Vintage playbills offer window into Mei Lanfang’s Peking opera

By By Gu Shuguang / 07-01-2015 / (Chinese Social Sciences Today)

Elaborate playbills of Mei Lanfang vividly record essences of Mei’s opera and capture the ups and downs of Chinese Peking opera in history.

 

A playbill, called a program or performance specification today, is a handwritten or printed booklet recording all performance details, such as the performance group, play (repertory), actors and actresses, time and theater.
 

The primary function of a playbill is just to offer a performance’s vital information to the audience. A playbill is nothing but a piece of paper. It costs little or comes with the ticket. Audiences often throw playbills away after operas. There are few preserved playbills from the early years of Chinese theaters. Playbills from the shows of earlier great masters and celebrated Peking opera performers are even more precious.

## [Data excerpt]
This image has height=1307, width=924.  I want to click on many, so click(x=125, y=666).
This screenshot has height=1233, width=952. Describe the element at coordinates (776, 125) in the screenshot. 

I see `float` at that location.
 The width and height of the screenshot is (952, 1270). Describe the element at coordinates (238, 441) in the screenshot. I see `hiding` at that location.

## [Task requirements]
Pick up the article on Mei Lanfang's Peking opera playbills after its last sentence and continue writing it.

## [Written reply]
In his memoir Forty Years on Stage, Mei Lanfang (1894-1961), a great Peking opera artist and master, specifically talked about playbills in the late Qing Dynasty. Mei said there were two kinds of playbills at the time. One was printed by a stamp on a piece of yellow thin scrip as large as two matchboxes. The other was hand-painted using a Chinese brush on red paper. These two playbills only contained information about specific plays instead of actors or actresses. Starting from the late reign of Emperor Guangxu (1871-1908), the playbill gradually became standardized. Play, actors and actresses, theater (or xiyuanzi in Chinese, a location for performing traditional Chinese operas), date and many other pieces of information were added. And the quality of playbill printouts improved.
 

The academic value of playbills comes from accurately recording performance information. These playbills constitute a vivid record of Peking opera performances in China. Applying academic methodologies to research on playbills can help us examine some certain actors’ and actresses’ dates of birth and death, the rise and fall of stars, and popular plays in a certain period. Vintage playbills from the late Qing Dynasty and Republican period (1912-49) possess the value of historical data, and there is an art to arrang plays, actors and actresses on such a piece of paper.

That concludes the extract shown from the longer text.